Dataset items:
++++

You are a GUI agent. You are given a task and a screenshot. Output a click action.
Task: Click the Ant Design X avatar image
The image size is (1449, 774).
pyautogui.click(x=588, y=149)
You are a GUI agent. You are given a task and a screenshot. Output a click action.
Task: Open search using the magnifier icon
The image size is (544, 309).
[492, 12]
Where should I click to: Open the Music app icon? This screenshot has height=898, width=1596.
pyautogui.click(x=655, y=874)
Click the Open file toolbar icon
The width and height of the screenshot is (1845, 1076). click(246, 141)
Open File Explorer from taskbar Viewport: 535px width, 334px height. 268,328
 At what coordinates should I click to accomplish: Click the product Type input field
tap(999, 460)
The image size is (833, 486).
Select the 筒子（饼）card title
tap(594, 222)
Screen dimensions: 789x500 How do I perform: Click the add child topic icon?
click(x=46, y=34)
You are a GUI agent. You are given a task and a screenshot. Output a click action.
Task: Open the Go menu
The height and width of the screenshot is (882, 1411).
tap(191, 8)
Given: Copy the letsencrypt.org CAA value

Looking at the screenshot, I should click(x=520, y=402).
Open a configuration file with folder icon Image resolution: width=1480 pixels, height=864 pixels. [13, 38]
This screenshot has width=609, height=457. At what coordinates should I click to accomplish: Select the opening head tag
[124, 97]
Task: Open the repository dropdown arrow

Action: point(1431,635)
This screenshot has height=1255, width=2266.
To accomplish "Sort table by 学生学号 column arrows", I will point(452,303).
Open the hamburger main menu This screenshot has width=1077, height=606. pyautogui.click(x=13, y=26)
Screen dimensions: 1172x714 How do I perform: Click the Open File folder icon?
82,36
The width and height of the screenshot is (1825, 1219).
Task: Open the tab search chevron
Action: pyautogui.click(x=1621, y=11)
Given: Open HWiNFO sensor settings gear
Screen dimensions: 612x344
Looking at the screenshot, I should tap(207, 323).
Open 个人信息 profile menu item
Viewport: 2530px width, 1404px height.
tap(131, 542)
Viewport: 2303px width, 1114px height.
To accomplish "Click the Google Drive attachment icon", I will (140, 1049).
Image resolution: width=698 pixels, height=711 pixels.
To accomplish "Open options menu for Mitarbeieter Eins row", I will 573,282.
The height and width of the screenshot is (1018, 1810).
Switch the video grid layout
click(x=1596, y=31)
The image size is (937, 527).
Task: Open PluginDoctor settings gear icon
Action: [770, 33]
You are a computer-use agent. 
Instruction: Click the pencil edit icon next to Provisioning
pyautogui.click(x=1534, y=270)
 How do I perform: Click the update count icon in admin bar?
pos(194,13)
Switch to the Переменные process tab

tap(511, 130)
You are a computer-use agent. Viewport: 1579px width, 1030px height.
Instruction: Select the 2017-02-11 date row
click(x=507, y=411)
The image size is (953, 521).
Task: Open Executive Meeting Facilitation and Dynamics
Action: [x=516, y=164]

++++

**TO DO**. Exactly reproduce every line of the records.

**SOLUTION TO THIS EXERCISE**.
You are a GUI agent. You are given a task and a screenshot. Output a click action.
Task: Click the Ant Design X avatar image
The image size is (1449, 774).
pyautogui.click(x=588, y=149)
You are a GUI agent. You are given a task and a screenshot. Output a click action.
Task: Open search using the magnifier icon
The image size is (544, 309).
[492, 12]
Where should I click to: Open the Music app icon? This screenshot has height=898, width=1596.
pyautogui.click(x=655, y=874)
Click the Open file toolbar icon
The width and height of the screenshot is (1845, 1076). click(246, 141)
Open File Explorer from taskbar Viewport: 535px width, 334px height. 268,328
 At what coordinates should I click to accomplish: Click the product Type input field
tap(999, 460)
The image size is (833, 486).
Select the 筒子（饼）card title
tap(594, 222)
Screen dimensions: 789x500 How do I perform: Click the add child topic icon?
click(x=46, y=34)
You are a GUI agent. You are given a task and a screenshot. Output a click action.
Task: Open the Go menu
The height and width of the screenshot is (882, 1411).
tap(191, 8)
Given: Copy the letsencrypt.org CAA value

Looking at the screenshot, I should click(x=520, y=402).
Open a configuration file with folder icon Image resolution: width=1480 pixels, height=864 pixels. [13, 38]
This screenshot has width=609, height=457. At what coordinates should I click to accomplish: Select the opening head tag
[124, 97]
Task: Open the repository dropdown arrow

Action: point(1431,635)
This screenshot has height=1255, width=2266.
To accomplish "Sort table by 学生学号 column arrows", I will point(452,303).
Open the hamburger main menu This screenshot has width=1077, height=606. pyautogui.click(x=13, y=26)
Screen dimensions: 1172x714 How do I perform: Click the Open File folder icon?
82,36
The width and height of the screenshot is (1825, 1219).
Task: Open the tab search chevron
Action: pyautogui.click(x=1621, y=11)
Given: Open HWiNFO sensor settings gear
Screen dimensions: 612x344
Looking at the screenshot, I should tap(207, 323).
Open 个人信息 profile menu item
Viewport: 2530px width, 1404px height.
tap(131, 542)
Viewport: 2303px width, 1114px height.
To accomplish "Click the Google Drive attachment icon", I will (140, 1049).
Image resolution: width=698 pixels, height=711 pixels.
To accomplish "Open options menu for Mitarbeieter Eins row", I will 573,282.
The height and width of the screenshot is (1018, 1810).
Switch the video grid layout
click(x=1596, y=31)
The image size is (937, 527).
Task: Open PluginDoctor settings gear icon
Action: [770, 33]
You are a computer-use agent. 
Instruction: Click the pencil edit icon next to Provisioning
pyautogui.click(x=1534, y=270)
 How do I perform: Click the update count icon in admin bar?
pos(194,13)
Switch to the Переменные process tab

tap(511, 130)
You are a computer-use agent. Viewport: 1579px width, 1030px height.
Instruction: Select the 2017-02-11 date row
click(x=507, y=411)
The image size is (953, 521).
Task: Open Executive Meeting Facilitation and Dynamics
Action: [x=516, y=164]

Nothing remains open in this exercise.